Segment Open

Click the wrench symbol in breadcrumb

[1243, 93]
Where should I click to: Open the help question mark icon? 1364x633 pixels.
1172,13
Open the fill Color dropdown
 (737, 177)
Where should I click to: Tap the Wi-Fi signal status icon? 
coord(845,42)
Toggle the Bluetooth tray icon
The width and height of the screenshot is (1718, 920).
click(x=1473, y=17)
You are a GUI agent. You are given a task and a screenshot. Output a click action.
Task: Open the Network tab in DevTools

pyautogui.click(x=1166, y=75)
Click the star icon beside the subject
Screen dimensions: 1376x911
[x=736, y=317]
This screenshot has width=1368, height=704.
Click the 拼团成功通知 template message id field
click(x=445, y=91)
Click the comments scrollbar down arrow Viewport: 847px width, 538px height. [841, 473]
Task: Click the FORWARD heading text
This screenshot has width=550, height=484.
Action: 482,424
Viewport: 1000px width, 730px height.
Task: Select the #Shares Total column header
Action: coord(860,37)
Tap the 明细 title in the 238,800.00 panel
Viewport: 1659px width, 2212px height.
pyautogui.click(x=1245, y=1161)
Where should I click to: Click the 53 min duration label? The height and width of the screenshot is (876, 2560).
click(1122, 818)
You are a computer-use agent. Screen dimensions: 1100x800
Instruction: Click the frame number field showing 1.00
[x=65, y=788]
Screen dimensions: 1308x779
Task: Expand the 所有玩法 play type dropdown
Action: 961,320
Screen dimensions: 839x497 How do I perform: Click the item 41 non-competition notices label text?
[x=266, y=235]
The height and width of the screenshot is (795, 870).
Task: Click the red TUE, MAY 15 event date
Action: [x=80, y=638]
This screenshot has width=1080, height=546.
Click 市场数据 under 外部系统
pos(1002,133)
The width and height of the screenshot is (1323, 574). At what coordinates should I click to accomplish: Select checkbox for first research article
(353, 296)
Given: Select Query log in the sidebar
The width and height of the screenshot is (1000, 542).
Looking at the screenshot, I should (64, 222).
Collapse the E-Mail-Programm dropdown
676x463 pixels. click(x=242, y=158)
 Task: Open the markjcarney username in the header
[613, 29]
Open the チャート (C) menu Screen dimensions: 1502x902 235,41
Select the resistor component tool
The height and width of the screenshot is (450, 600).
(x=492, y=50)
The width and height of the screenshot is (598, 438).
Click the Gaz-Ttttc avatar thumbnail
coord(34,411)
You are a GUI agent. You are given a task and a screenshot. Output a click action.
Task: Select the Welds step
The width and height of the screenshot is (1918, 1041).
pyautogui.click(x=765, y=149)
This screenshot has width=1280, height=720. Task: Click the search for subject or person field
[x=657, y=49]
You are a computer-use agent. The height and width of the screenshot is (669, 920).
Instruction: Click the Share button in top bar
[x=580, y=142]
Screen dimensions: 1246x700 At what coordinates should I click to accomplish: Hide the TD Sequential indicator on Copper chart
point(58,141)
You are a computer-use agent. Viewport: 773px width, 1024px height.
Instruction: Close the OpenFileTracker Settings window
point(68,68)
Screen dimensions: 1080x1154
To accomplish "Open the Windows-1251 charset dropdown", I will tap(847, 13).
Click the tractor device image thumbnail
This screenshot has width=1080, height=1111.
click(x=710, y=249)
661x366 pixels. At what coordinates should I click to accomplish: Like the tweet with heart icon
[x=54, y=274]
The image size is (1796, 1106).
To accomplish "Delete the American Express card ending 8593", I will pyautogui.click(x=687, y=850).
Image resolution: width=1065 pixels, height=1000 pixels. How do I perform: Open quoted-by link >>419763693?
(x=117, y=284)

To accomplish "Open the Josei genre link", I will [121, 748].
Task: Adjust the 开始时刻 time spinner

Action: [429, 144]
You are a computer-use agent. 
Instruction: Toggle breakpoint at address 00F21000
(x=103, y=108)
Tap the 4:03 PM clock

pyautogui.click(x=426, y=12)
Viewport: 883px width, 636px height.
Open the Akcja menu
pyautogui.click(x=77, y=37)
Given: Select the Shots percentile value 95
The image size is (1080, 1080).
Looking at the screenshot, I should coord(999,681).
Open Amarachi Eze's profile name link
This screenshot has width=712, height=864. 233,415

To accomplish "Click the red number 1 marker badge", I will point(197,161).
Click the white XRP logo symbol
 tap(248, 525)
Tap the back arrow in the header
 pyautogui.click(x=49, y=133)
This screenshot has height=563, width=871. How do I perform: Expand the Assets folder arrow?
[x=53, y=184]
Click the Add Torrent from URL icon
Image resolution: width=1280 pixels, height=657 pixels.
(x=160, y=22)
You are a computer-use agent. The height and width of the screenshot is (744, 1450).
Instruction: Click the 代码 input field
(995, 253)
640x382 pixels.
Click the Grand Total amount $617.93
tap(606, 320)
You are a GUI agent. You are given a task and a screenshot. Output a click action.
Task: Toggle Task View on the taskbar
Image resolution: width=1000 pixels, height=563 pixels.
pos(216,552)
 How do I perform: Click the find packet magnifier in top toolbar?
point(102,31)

Segment Closed

• _WHAT THE TASK ASKS_: Line by line, reproduce the records above exactly.

• _PROBLEM SOLUTION_:
Click the wrench symbol in breadcrumb

[1243, 93]
Where should I click to: Open the help question mark icon? 1364x633 pixels.
1172,13
Open the fill Color dropdown
 (737, 177)
Where should I click to: Tap the Wi-Fi signal status icon? 
coord(845,42)
Toggle the Bluetooth tray icon
The width and height of the screenshot is (1718, 920).
click(x=1473, y=17)
You are a GUI agent. You are given a task and a screenshot. Output a click action.
Task: Open the Network tab in DevTools

pyautogui.click(x=1166, y=75)
Click the star icon beside the subject
Screen dimensions: 1376x911
[x=736, y=317]
This screenshot has width=1368, height=704.
Click the 拼团成功通知 template message id field
click(x=445, y=91)
Click the comments scrollbar down arrow Viewport: 847px width, 538px height. [841, 473]
Task: Click the FORWARD heading text
This screenshot has width=550, height=484.
Action: 482,424
Viewport: 1000px width, 730px height.
Task: Select the #Shares Total column header
Action: coord(860,37)
Tap the 明细 title in the 238,800.00 panel
Viewport: 1659px width, 2212px height.
pyautogui.click(x=1245, y=1161)
Where should I click to: Click the 53 min duration label? The height and width of the screenshot is (876, 2560).
click(1122, 818)
You are a computer-use agent. Screen dimensions: 1100x800
Instruction: Click the frame number field showing 1.00
[x=65, y=788]
Screen dimensions: 1308x779
Task: Expand the 所有玩法 play type dropdown
Action: 961,320
Screen dimensions: 839x497 How do I perform: Click the item 41 non-competition notices label text?
[x=266, y=235]
The height and width of the screenshot is (795, 870).
Task: Click the red TUE, MAY 15 event date
Action: [x=80, y=638]
This screenshot has width=1080, height=546.
Click 市场数据 under 外部系统
pos(1002,133)
The width and height of the screenshot is (1323, 574). At what coordinates should I click to accomplish: Select checkbox for first research article
(353, 296)
Given: Select Query log in the sidebar
The width and height of the screenshot is (1000, 542).
Looking at the screenshot, I should (64, 222).
Collapse the E-Mail-Programm dropdown
676x463 pixels. click(x=242, y=158)
 Task: Open the markjcarney username in the header
[613, 29]
Open the チャート (C) menu Screen dimensions: 1502x902 235,41
Select the resistor component tool
The height and width of the screenshot is (450, 600).
(x=492, y=50)
The width and height of the screenshot is (598, 438).
Click the Gaz-Ttttc avatar thumbnail
coord(34,411)
You are a GUI agent. You are given a task and a screenshot. Output a click action.
Task: Select the Welds step
The width and height of the screenshot is (1918, 1041).
pyautogui.click(x=765, y=149)
This screenshot has width=1280, height=720. Task: Click the search for subject or person field
[x=657, y=49]
You are a computer-use agent. The height and width of the screenshot is (669, 920).
Instruction: Click the Share button in top bar
[x=580, y=142]
Screen dimensions: 1246x700 At what coordinates should I click to accomplish: Hide the TD Sequential indicator on Copper chart
point(58,141)
You are a computer-use agent. Viewport: 773px width, 1024px height.
Instruction: Close the OpenFileTracker Settings window
point(68,68)
Screen dimensions: 1080x1154
To accomplish "Open the Windows-1251 charset dropdown", I will tap(847, 13).
Click the tractor device image thumbnail
This screenshot has width=1080, height=1111.
click(x=710, y=249)
661x366 pixels. At what coordinates should I click to accomplish: Like the tweet with heart icon
[x=54, y=274]
The image size is (1796, 1106).
To accomplish "Delete the American Express card ending 8593", I will pyautogui.click(x=687, y=850).
Image resolution: width=1065 pixels, height=1000 pixels. How do I perform: Open quoted-by link >>419763693?
(x=117, y=284)

To accomplish "Open the Josei genre link", I will [121, 748].
Task: Adjust the 开始时刻 time spinner

Action: [429, 144]
You are a computer-use agent. 
Instruction: Toggle breakpoint at address 00F21000
(x=103, y=108)
Tap the 4:03 PM clock

pyautogui.click(x=426, y=12)
Viewport: 883px width, 636px height.
Open the Akcja menu
pyautogui.click(x=77, y=37)
Given: Select the Shots percentile value 95
The image size is (1080, 1080).
Looking at the screenshot, I should coord(999,681).
Open Amarachi Eze's profile name link
This screenshot has width=712, height=864. 233,415

To accomplish "Click the red number 1 marker badge", I will point(197,161).
Click the white XRP logo symbol
 tap(248, 525)
Tap the back arrow in the header
 pyautogui.click(x=49, y=133)
This screenshot has height=563, width=871. How do I perform: Expand the Assets folder arrow?
[x=53, y=184]
Click the Add Torrent from URL icon
Image resolution: width=1280 pixels, height=657 pixels.
(x=160, y=22)
You are a computer-use agent. The height and width of the screenshot is (744, 1450).
Instruction: Click the 代码 input field
(995, 253)
640x382 pixels.
Click the Grand Total amount $617.93
tap(606, 320)
You are a GUI agent. You are given a task and a screenshot. Output a click action.
Task: Toggle Task View on the taskbar
Image resolution: width=1000 pixels, height=563 pixels.
pos(216,552)
 How do I perform: Click the find packet magnifier in top toolbar?
point(102,31)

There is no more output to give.